Liu’s team found that E serves two different functions for the virus. First, as one of the three surface proteins it has a structural role in holding the virus together. Without E, the virus would not be able to assemble new copies of itself. But it also has a secondary role: It helps the virus spread throughout the body in a way that leaves scarred and damaged lungs in its wake.
Once the virus uses its spike protein to bind to and enter a cell, E goes after a new target, the cell-junction proteins that keep the gaps between lung cells tightly closed. Using sophisticated imaging and 3D computer models, Liu showed that the small E protein fits neatly into a tiny pocket in a cell-junction protein within the lung, called PALS1, and pulls it out of place, disrupting the integrity of the lung’s surface. Once that happens our immune system tries to fix the damage, but sometimes overreacts, triggering the “cytokine storms” of immune proteins that can cause severe inflammation. And with the connections between cells weakened, it becomes easier for the viruses to escape from the lungs and travel through the bloodstream to infect other organs.
Liu said this work could help with the design of drugs that prevent the damage. “We provide a physical model people can use to figure out how to suppress the interaction between E and PALS1,” he said. The work is published today in the journal Nature Communications.

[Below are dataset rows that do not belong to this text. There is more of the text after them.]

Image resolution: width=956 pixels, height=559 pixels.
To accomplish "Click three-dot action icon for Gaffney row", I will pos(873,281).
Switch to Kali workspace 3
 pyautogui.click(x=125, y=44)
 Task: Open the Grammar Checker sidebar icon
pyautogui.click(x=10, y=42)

Michel Fodje, a structural biologist at the Canadian Light Source in Saskatoon, said this work is important because it both helps us to understand how the virus propagates within cells and throughout the body, and it identifies a new target for drugs that could help prevent some of the damage caused by the virus. “E uses PALS1 to help the virus proliferate and multiply,” he said. “By understanding how they bind, we can find a way to stop that process.”

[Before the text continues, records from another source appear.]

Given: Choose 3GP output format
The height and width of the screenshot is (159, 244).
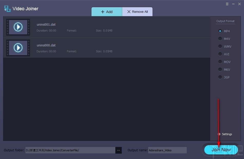Looking at the screenshot, I should tap(220, 77).
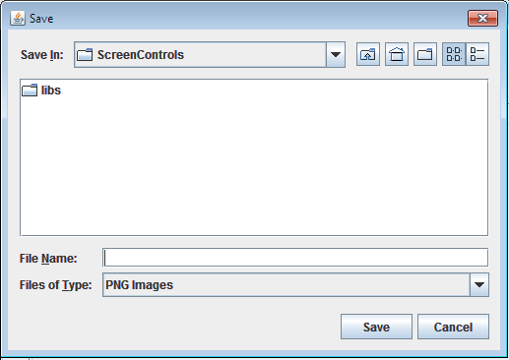The width and height of the screenshot is (509, 360).
Task: Switch to List view
Action: pyautogui.click(x=454, y=54)
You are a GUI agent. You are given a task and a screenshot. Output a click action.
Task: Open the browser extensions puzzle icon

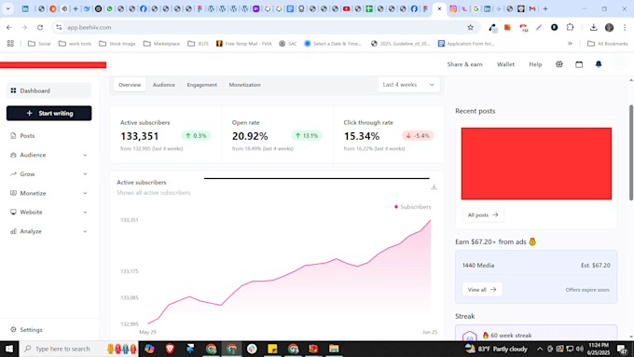pos(570,27)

A drug that mimics E in some ways, for example, could compete with it for the binding sites on the lung’s PALS1 proteins, taking up the space and crowding out the virus. Or other drugs could target E itself, destroying it or tying it up so that it can’t do its main job of forming part of the viral surface. “If we get rid of E, the virus will not be virulent; it can’t survive,” said Liu.
The next step for Liu and his team is to look for interactions between E and other cell-junction proteins -- there is a whole family of them that do similar jobs in the lungs. “We’ll look for a common motif to see if we could develop common inhibitors,” he said.